— BEGIN Provided records —

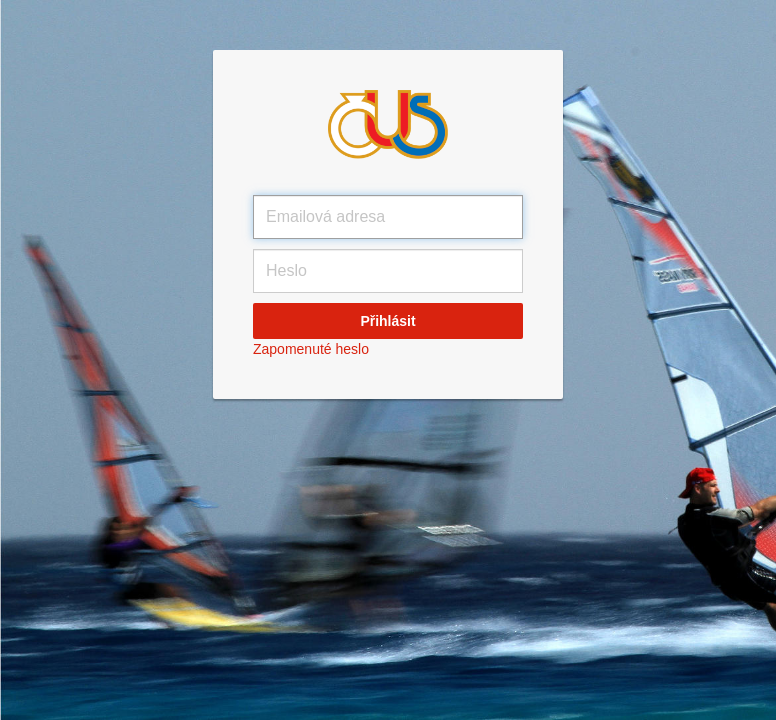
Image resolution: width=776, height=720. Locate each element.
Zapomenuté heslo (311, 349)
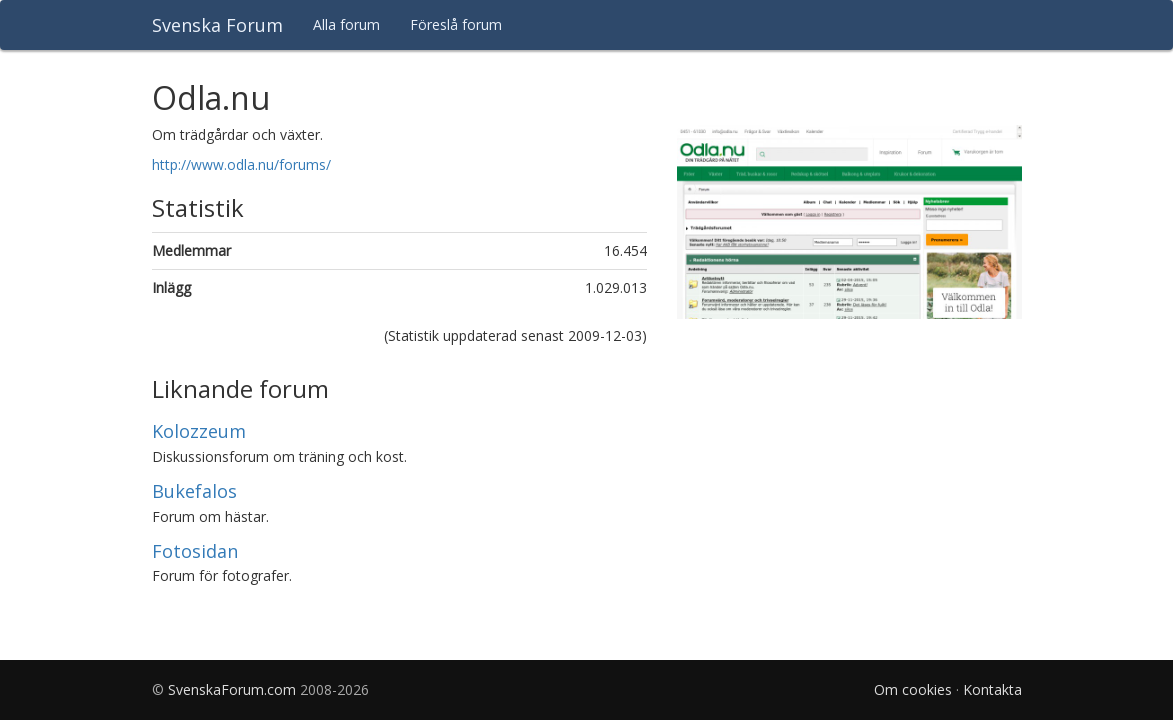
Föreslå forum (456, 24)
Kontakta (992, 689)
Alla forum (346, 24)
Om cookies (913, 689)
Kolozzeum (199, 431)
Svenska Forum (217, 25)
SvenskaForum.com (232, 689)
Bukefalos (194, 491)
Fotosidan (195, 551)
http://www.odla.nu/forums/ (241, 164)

— END Provided records —

**What is required**
Please rewrite all the lines above, replacing "Om cookies" with "Om kakor" and changing nothing else. Omit the pictures from your answer.

**Full solution**
Image resolution: width=776, height=720. Locate each element.
Zapomenuté heslo (311, 349)
Föreslå forum (456, 24)
Kontakta (992, 689)
Alla forum (346, 24)
Om kakor (913, 689)
Kolozzeum (199, 431)
Svenska Forum (217, 25)
SvenskaForum.com (232, 689)
Bukefalos (194, 491)
Fotosidan (195, 551)
http://www.odla.nu/forums/ (241, 164)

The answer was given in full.